[[ INFORMATION PROVIDED open ]]

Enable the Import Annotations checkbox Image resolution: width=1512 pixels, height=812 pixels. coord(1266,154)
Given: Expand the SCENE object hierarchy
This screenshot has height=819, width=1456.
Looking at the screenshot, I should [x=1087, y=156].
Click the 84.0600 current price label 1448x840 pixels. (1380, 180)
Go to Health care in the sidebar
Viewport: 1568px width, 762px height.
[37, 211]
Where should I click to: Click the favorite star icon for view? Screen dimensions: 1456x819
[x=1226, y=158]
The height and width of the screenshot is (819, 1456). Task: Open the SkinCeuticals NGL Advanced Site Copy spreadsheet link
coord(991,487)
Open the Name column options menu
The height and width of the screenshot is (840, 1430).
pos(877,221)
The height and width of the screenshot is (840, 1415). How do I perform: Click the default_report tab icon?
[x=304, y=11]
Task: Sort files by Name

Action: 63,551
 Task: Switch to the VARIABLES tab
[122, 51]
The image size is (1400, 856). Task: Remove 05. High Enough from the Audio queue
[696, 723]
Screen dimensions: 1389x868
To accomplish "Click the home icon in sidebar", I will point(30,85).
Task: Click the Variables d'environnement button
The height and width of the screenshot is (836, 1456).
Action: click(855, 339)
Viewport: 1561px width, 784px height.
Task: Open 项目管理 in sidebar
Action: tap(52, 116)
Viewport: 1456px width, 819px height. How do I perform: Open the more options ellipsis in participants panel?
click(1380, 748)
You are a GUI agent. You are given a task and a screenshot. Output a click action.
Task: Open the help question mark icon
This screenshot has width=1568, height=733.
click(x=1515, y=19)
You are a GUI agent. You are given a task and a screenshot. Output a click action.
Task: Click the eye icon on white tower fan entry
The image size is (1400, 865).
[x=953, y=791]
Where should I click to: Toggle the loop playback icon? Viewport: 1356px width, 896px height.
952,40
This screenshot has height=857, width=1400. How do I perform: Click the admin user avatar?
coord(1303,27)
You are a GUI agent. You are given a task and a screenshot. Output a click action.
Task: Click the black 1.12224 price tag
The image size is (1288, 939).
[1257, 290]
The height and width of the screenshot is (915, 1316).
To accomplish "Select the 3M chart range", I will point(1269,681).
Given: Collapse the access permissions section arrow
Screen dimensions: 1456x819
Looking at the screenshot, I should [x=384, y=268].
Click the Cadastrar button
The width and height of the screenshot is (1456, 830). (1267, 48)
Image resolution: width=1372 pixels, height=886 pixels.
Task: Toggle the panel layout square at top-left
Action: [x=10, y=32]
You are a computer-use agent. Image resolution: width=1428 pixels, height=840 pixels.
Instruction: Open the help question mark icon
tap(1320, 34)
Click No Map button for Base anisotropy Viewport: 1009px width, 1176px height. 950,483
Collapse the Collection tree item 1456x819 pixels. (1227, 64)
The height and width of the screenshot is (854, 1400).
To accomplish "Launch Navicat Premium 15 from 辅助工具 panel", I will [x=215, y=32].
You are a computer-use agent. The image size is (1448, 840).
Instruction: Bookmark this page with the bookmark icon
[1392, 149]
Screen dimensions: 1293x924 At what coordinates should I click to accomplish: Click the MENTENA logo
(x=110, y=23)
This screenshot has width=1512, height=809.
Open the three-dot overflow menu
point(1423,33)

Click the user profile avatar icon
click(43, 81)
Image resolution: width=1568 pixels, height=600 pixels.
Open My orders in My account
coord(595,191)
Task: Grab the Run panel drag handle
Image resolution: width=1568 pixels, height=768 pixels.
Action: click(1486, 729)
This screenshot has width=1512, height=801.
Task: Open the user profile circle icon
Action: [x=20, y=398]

[[ INFORMATION PROVIDED closed ]]

> EXERCISE OBJECTIVE: Only the lines from the one containing "Given: Collapse the" through the end of the listing belong in the response, each reproduced exactly.

> ANSWER SECTION:
Given: Collapse the access permissions section arrow
Screen dimensions: 1456x819
Looking at the screenshot, I should [x=384, y=268].
Click the Cadastrar button
The width and height of the screenshot is (1456, 830). (1267, 48)
Image resolution: width=1372 pixels, height=886 pixels.
Task: Toggle the panel layout square at top-left
Action: [x=10, y=32]
You are a computer-use agent. Image resolution: width=1428 pixels, height=840 pixels.
Instruction: Open the help question mark icon
tap(1320, 34)
Click No Map button for Base anisotropy Viewport: 1009px width, 1176px height. 950,483
Collapse the Collection tree item 1456x819 pixels. (1227, 64)
The height and width of the screenshot is (854, 1400).
To accomplish "Launch Navicat Premium 15 from 辅助工具 panel", I will [x=215, y=32].
You are a computer-use agent. The image size is (1448, 840).
Instruction: Bookmark this page with the bookmark icon
[1392, 149]
Screen dimensions: 1293x924 At what coordinates should I click to accomplish: Click the MENTENA logo
(x=110, y=23)
This screenshot has width=1512, height=809.
Open the three-dot overflow menu
point(1423,33)

Click the user profile avatar icon
click(43, 81)
Image resolution: width=1568 pixels, height=600 pixels.
Open My orders in My account
coord(595,191)
Task: Grab the Run panel drag handle
Image resolution: width=1568 pixels, height=768 pixels.
Action: click(1486, 729)
This screenshot has width=1512, height=801.
Task: Open the user profile circle icon
Action: [x=20, y=398]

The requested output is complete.